Cheap Recipe: All-Star Turkey Noodle Pie

6 Apr

For a printable version of this recipe and complete ingredients listing, click here.

All-Star Turkey Noodle Pie

This whimsical idea for leftovers wins over my picky toddler--he cleans his plate and asks for seconds!

This is a great use for leftover turkey after holidays or a big family dinner. You can use the cooked meat straight out of the freezer, too, so you can wait until you’re not sick of poultry anymore to pull out this recipe.

In a large pot, bring 4 cups of broth, boullion or salted water to rapid boil. (Snaps to you if you saved the turkey stock from its original meal!)

Veggies & pasta.

Any veggies or pasta will do. Try mixing it up with alphabet pasta & cutting ABC's into piecrust for another kid-friendly idea.

After liquid reaches a boil, add 1 cup tiny pasta (I love little stars or alphabet pasta) and reduce heat. If you’re shopping at a discount grocery store and can’t find an appropriate pasta, you can easily substitute thin spaghetti broken into one-inch pieces.

A cup of dry pasta.

Twinkle, twinkle, little stars...

Allow pasta to simmer about 3 minutes (you don’t want to fully cook it at this point). Stir in a 12-ounce package of frozen vegetables. My store carries an inexpensive house brand Mirepoix variety containing chopped onions, celery and carrots, which is perfect, but, really, any veggies will do.

meat, pasta, veggies & broth

Don't overcook the filling--remember, it still has to bake!

Simmer with vegetables about 2-3 minutes and add 2 cups cooked turkey pieces (frozen or thawed). Stir until mostly heated (about 3 minutes).

Remove mixture from heat and stir in 1 tablespoon cornstarch and ¼ cup flour. Leave mixture uncovered to cool and thicken.

flour

Use flour & cornstarch to thicken the filling before adding to pie.
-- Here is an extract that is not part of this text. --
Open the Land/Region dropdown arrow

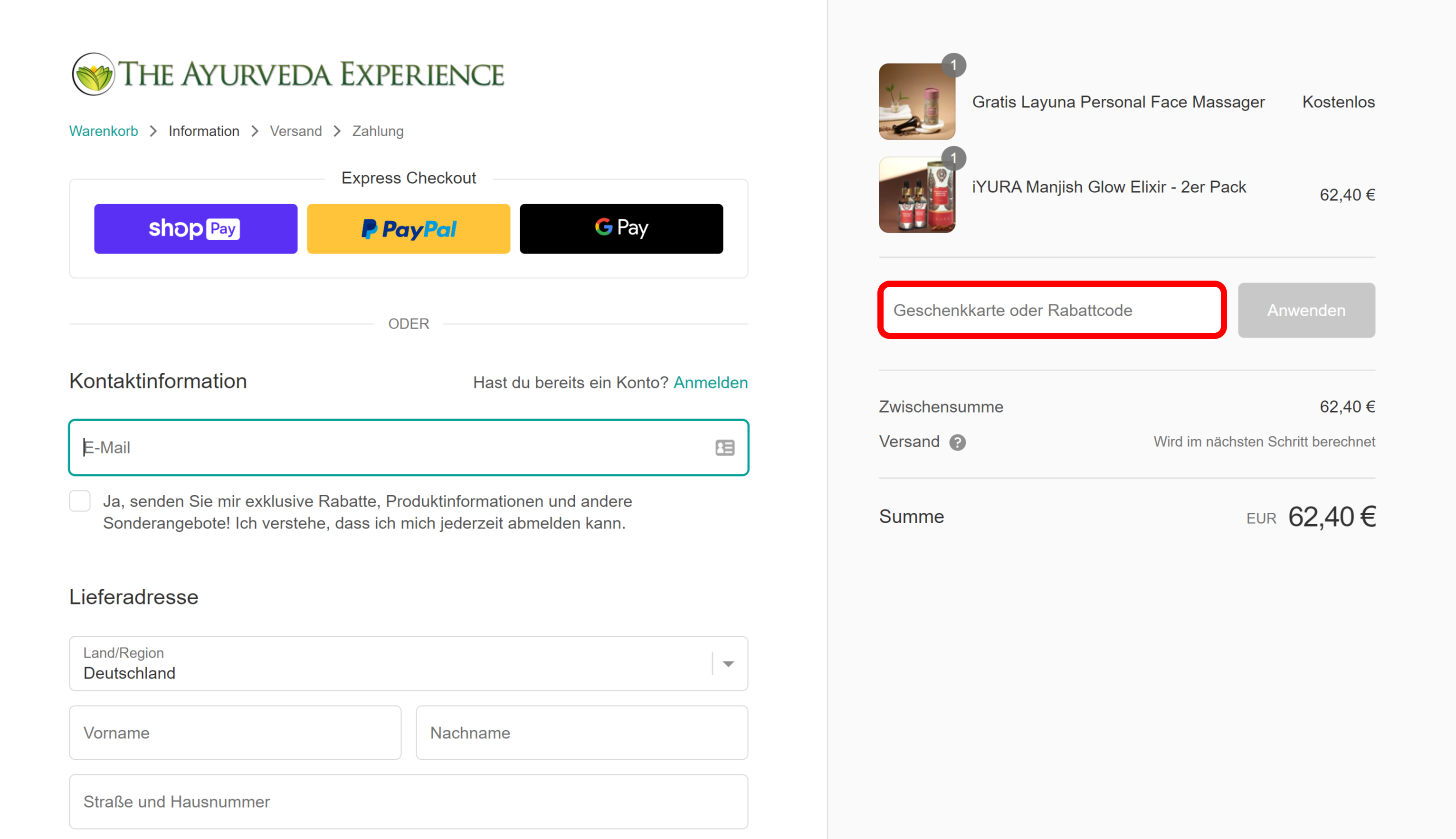[728, 664]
Preheat oven to 375 degrees. You can use a refrigerated ready-made double pie crust or make your own homemade crust.

bottom crust

The bottom crust.

Roll out one 9-inch pie crust and place it in the bottom of a pie pan. Use flour as necessary.
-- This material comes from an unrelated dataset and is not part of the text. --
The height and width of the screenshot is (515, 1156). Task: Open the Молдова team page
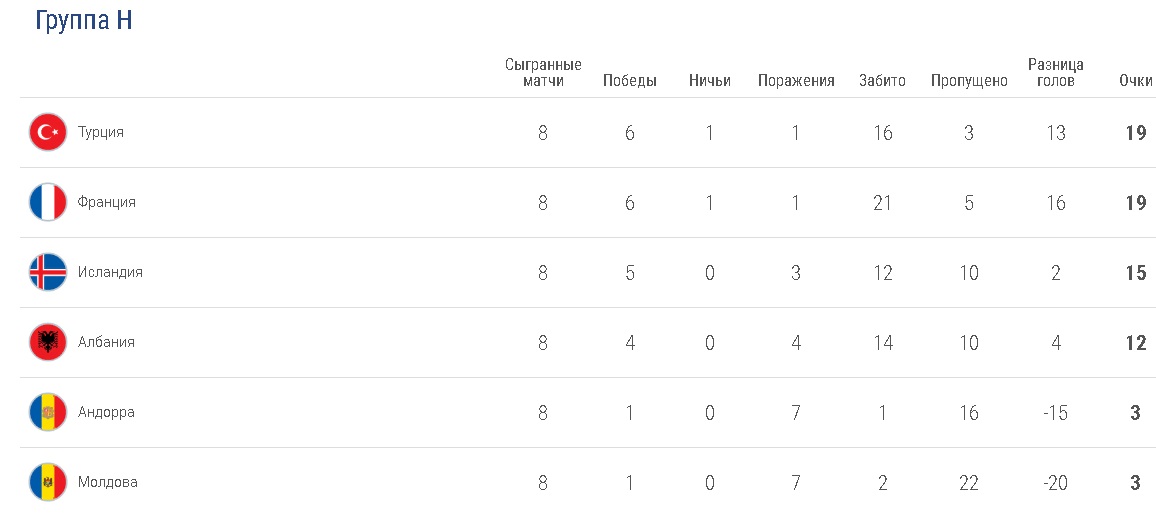pos(107,482)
(I stink at getting the refrigerated crusts to unroll without botching them all up with holes, so I usually just mash the whole thing into a ball, flour a cookie sheet, and press it back out to the appropriate size and thickness I need.)

The noodle filling.

The noodle filling.

Spoon cooled filling mixture into pie crust until nearly level with pan. Pat filling with the back of your spoon to distribute it evenly.

Utterly divine.

Turkey noodles on toast!

If there’s leftover filling mixture, save it for a lunch and eat it on toast. It is RIDICULOUSLY good on toast. (No kidding.)
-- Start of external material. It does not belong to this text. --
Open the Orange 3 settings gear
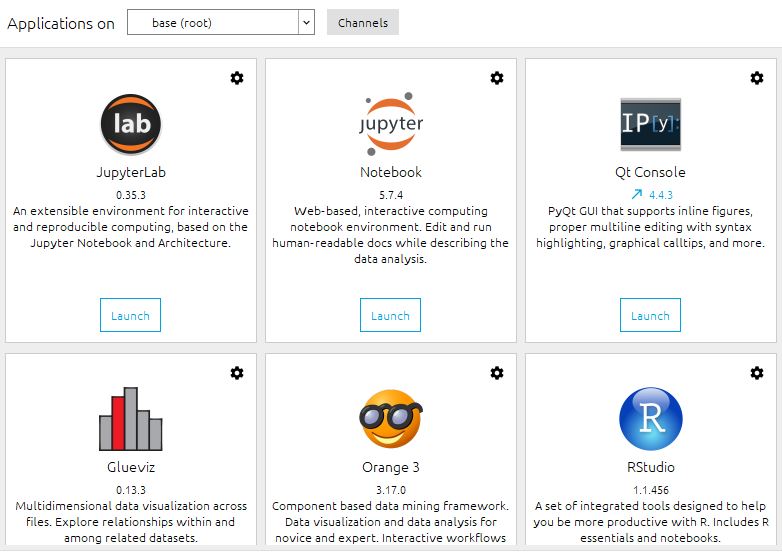Screen dimensions: 782x552 (497, 373)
Place a second pie crust over top of filling and press edges to form a seam; flute edges as desired.

cookie cutter venting

Use a cookie cutter to create attractive piecrust vents.

Star pie crust vent.

Leave the center intact if you used a big cookie cutter.

Either cut four slits in top crust to vent or press a large cookie cutter into the top until crust surface is fully penetrated. Leave center cookie-cutter shape in place.

My ugly crusts...

My dad, the family pastry artisan, would demand a paternity test if he ever saw my terrible edgework!

(This is a great ruse to detract attention from an ugly outer crust if you’re as terrible at fluting edges as I am.)

Place pie pan on a cookie sheet and bake for 30-35 minutes or until crust is golden.

Sliced turkey noodle pie

I'm always amazed at how well the pieces hold together, even warm!

Remove from oven; allow pie to cool several minutes on wire rack either on tabletop or in refrigerator.

Slice and serve; refrigerate any leftovers.